# *BSD 8.0 dilemma



## z662 (Feb 27, 2010)

I am currently facing a dilemma when switching to 8.0.  Heres my situation:

I installed FreeBSD 8.0 and downloaded xorg and kde4.  My graphics card is an Nvidia 9500 GT which has multiple drivers supporting FreeBSD on their website.  I downloaded all of them (you will see why shortly) and tried to install them.  I received an error message saying that the driver was not supported by the FreeBSD 8.x-Generic kernel (hence why I downloaded all of them, hoping to find one that was...)  Considering that 'uname -a' yields FreeBSD 8.0-current I thought this was odd.  Anyhow, unable to install the proper drivers I installed PcBSD 8.0 which comes packaged with one of the same drivers that I downloaded above (195.22 to be exact)  I am not sure what they did to get it working, but if I knew that then I would gladly install FreeBSD and run with that.  In any case I currently have PcBSD installed right now.  Which brings me to the second part of my dilemma.  It seems that I am unable to escalate privileges in KDE, I am able to use 'sudo' in single user mode as well as using 'ctrl + alt + f2'  Just not while running KDE (including GUI apps that prompt for your password) 

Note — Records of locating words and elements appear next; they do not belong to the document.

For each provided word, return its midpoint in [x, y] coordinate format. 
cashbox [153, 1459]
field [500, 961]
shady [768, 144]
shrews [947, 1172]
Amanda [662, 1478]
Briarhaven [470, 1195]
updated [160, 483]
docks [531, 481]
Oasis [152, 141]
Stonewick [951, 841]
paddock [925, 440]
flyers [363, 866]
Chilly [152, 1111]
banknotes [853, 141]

If anyone has any information on either issues I am facing please let me know.  Thanks in advance.


----------



## z662 (Feb 27, 2010)

Interestingly enough the whole issue I am having with PcBSD and KDE comes down to the fact that my caps lock key is not working in KDE.  I have enabled dbus and hald in my rc.conf file, does anyone know how to enable caps lock?


----------



## graudeejs (Feb 27, 2010)

did you try to install x11/nvidia/driver?

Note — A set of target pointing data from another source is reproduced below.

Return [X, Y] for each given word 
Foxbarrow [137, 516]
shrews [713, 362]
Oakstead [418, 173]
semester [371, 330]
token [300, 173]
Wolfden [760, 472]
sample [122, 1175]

To be root you can use su if you're in wheel group. When you install sudo, you need to configure it using `# visudo` as root before you can use it as normal user.

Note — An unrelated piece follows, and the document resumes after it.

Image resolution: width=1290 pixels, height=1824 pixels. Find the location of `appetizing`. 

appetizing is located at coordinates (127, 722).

About caps key - I have no idea, but if it's not turned, on then you don't have much to worry about. If it was on always, then it could be very annoying to hold shift all the time


----------



## jims (Feb 27, 2010)

are you running 8.0 i386 or AMD64?

on i386, I've had no problems with x11/nvidia-driver
on AMD64, I use (link can be found on the nvnews boards - remember to switch to binary mode):
ftp://download.nvidia.org/XFree86/FreeBSD-x86_64/195.22/NVIDIA-FreeBSD-x86_64-195.22.tar.gz


----------



## z662 (Feb 27, 2010)

I am on i386, my system is AMD64 but I always just install 32 bit because at some point or another I always seem to run into an issue with lack of support for 64 bit.  I did not try that driver, that was rather foolish of me.  I am going to wipe my system and re install FreeBSD   Hopefully that driver will be work with my card.  I will post back my results.


----------



## z662 (Feb 27, 2010)

Everything worked fine!  Thanks for pointing that out about the driver, I made a not to not forget that in the future.


----------